TASK REQUIREMENTS:
From the line containing "You are a computer-use" down to the last line of the listing, quote everything word for word, and nothing else, keeping pictures out.

━━━ SUPPLIED DATA

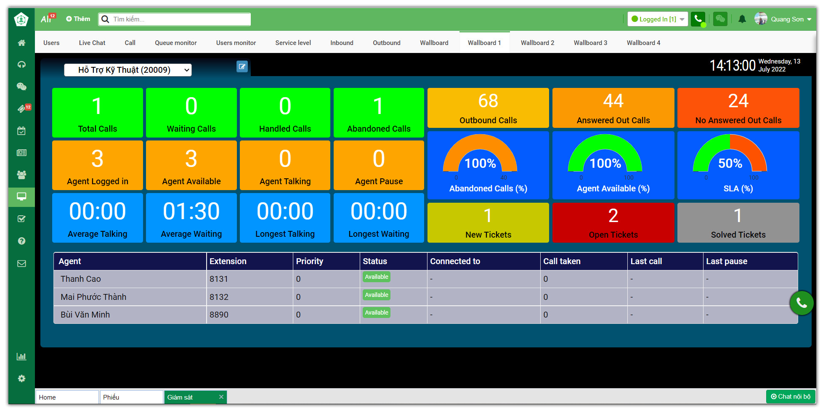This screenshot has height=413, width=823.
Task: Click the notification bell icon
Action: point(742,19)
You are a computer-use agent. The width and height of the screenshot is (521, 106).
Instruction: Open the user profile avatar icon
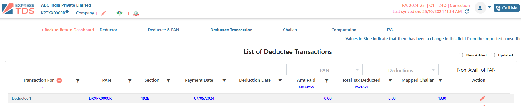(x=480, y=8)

━━━━━━

ANSWER SECTION:
You are a computer-use agent. The width and height of the screenshot is (521, 106).
Instruction: Open the user profile avatar icon
(x=480, y=8)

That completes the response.